Stuck in the Middle
- First Posted: Sep 15 2009 12:17 PM
- Updated: 9 months ago
The only way the NDP can make a real difference in federal politics is by staying well away from them.
Dear Mr. Layton,
How to get out of this bind people think you're in?
I've been giving this some thought ever since Michael Ignatieff, if perhaps inadvertently, put our party in a classic squeeze play. Partisanship aside, it’s an interesting political moment, one in which mere tactics threaten to trump strategy, not to mention ideology. That can't be permitted. We're better than that.
I meant what I said in an earlier post about backing off. This is an internal battle within the Librocon party, and the NDP should not get involved. Whether the Blue-Sweater Guy or the American becomes the next Prime Minister, the show will go on as before: no major shifts in either foreign or domestic policy; corporate and U.S. interests duly served; windy and pointless speeches; minor (and occasionally major) scandals; and the comfy pundits giving us their colour commentary on conflicting wardrobes and personalities.
But what does “back off” mean?
Simple – abstain from the confidence vote. Back neither horse.
This wouldn't be a refusal to take sides, because the Harper-Ignatieff team is only one side. At best, the current internal tiff will result in a changing of the guard at some point. The other side – the people's side, if I may – is where our party has always been. The NDP raises issues that the Librocons never want to address: poverty, inequity, the plight of Aboriginal communities on reserves, the environment, and human rights at home and abroad. We've always stood up for working Canadians, and against the corporate machine that chews them up and spits them out.
Stay out of this, Jack. Abstain. And tell voters why.
You can't prop up a government that you have rightly excoriated since it came to power. Everything you've said about them is true. And the importance of employment insurance reform? Come on. EI was never a serious election issue, despite the best efforts of the Red Librocons to make it so, and they quickly dropped it. EI reform resonates only with the unemployed. Most Canadians would like to keep the jobs they have, or, if just entering the job market, find one.
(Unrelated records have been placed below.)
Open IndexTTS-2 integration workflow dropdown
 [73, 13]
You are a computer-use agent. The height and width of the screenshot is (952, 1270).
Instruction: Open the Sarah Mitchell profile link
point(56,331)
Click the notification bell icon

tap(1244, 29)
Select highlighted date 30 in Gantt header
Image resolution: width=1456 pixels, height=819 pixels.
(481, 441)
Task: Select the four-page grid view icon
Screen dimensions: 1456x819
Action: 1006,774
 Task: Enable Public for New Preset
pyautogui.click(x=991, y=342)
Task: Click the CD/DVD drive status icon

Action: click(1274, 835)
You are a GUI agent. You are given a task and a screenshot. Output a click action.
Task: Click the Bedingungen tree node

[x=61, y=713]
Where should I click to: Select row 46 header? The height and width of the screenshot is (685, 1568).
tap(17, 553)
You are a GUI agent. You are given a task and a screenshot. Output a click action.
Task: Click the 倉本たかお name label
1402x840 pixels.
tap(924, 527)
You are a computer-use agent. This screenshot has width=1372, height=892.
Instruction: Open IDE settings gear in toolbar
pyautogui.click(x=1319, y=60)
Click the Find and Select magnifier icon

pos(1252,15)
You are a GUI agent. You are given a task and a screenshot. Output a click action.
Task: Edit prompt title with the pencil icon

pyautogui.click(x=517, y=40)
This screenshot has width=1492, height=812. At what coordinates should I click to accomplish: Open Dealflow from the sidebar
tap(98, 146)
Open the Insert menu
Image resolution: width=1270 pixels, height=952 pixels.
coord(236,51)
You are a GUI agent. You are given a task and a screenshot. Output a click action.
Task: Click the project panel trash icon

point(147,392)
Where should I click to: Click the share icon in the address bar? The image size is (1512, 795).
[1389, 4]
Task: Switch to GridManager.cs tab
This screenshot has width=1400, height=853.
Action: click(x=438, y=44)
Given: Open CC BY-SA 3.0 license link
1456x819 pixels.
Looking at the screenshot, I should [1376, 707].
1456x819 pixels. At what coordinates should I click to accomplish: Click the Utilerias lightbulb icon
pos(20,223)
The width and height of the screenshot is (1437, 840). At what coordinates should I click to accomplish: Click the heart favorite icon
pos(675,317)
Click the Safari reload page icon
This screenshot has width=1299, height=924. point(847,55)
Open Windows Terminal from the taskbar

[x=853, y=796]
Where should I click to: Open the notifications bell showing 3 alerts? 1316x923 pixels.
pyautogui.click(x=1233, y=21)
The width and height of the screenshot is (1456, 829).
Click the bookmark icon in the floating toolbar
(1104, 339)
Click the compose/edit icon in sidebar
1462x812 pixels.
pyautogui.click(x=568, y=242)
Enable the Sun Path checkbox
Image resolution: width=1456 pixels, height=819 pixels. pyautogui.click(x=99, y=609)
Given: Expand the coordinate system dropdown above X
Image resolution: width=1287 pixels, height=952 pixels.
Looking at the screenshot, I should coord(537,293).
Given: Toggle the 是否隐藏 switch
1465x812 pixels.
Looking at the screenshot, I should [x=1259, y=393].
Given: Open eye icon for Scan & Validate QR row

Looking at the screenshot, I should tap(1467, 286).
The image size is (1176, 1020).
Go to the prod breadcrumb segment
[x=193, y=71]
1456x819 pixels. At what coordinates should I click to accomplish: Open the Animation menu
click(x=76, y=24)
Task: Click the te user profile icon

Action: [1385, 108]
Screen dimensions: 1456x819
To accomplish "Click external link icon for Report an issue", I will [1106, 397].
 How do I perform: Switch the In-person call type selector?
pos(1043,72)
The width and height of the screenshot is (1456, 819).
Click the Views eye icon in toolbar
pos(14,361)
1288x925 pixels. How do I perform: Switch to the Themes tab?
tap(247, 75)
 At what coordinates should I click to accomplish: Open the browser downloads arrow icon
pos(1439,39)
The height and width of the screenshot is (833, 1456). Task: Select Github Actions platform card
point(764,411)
EI would be a poor, shabby excuse to sup with the devil. Your supporters will feel utterly betrayed, I promise you. Overnight the NDP will have become just another party – a Blue Librocon satellite.
But you can't vote with the Red Librocons, either. Iggy got himself into this mess. Don't shore up his folly. Let him fight this battle on his own. Let him explain to the electorate why he wanted to force an election with no defining issue, just as the economy is picking up. Let him fight the losing battle of distinguishing his faction from the Blue Librocons.
In the meantime, put our issues out there. Stand up for them. Define alternatives. Tell the truth.
The voters will not reward you with power in the next election. They're jaded. More and more are staying away from the polls. After all, the electoral system ensures that many who do cast ballots will see them wasted. They're sleepwalkers, inhabiting a system guided by its own inertia.
But even in their slumber, they will remember.
Take the long view. Avoid this elementary trap, and stay true to our founding principles. The nearly one in five Canadians who voted for our party in the last election will be reassured. But, far more important, you'll have demonstrated to voters that we stand apart from the smoke-and-mirrors of current political culture. Because we offer something more than the comic opera-staged combats that currently stupefies them.
There's an opportunity here, Jack. Take the high road.